**Your assignment**
Search the entries below for the word "heading" and copy every line where it appears.
+ + + +
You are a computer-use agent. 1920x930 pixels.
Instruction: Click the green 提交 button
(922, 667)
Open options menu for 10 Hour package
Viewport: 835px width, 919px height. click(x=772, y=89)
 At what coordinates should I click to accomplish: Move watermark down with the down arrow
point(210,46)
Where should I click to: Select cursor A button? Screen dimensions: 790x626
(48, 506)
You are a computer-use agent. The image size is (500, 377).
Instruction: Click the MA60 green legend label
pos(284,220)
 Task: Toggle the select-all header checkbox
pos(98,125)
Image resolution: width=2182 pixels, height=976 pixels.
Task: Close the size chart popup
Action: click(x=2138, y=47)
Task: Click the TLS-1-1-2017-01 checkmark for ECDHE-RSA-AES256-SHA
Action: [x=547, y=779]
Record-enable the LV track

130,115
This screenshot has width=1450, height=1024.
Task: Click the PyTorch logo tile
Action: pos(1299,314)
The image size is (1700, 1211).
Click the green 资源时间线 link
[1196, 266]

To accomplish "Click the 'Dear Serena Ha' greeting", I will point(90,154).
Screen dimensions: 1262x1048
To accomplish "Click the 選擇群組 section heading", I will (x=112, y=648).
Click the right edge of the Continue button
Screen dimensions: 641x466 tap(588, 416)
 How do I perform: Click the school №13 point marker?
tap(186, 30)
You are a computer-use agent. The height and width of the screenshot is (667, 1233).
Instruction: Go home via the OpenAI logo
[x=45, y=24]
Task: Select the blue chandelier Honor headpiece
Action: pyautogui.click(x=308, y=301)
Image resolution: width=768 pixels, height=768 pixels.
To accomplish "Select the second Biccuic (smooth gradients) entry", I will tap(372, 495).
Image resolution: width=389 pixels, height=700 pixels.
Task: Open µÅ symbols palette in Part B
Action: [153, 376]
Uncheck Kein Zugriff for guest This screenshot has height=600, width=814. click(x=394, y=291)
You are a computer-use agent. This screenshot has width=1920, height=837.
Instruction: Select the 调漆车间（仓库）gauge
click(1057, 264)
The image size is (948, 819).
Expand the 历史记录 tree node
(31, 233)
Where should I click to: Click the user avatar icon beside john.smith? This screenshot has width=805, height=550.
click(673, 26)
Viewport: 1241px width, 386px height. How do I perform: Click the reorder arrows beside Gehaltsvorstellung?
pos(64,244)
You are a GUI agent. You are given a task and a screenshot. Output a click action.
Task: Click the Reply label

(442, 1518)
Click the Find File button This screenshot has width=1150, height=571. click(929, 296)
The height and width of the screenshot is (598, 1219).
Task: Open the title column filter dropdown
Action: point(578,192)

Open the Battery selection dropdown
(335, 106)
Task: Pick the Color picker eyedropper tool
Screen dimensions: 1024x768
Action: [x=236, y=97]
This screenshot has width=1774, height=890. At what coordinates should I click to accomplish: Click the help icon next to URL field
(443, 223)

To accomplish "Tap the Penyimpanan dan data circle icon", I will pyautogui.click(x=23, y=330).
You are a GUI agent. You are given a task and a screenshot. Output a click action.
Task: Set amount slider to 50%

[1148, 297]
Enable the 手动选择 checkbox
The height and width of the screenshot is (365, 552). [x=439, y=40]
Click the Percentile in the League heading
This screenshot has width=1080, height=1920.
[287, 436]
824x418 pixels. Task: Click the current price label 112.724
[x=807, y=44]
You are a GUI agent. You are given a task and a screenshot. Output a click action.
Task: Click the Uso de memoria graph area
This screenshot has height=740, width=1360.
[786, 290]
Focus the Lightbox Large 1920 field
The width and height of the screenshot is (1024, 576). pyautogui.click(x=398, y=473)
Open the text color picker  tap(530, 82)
+ + + +
**Exercise result**
To accomplish "Click the 選擇群組 section heading", I will (x=112, y=648).
Click the Percentile in the League heading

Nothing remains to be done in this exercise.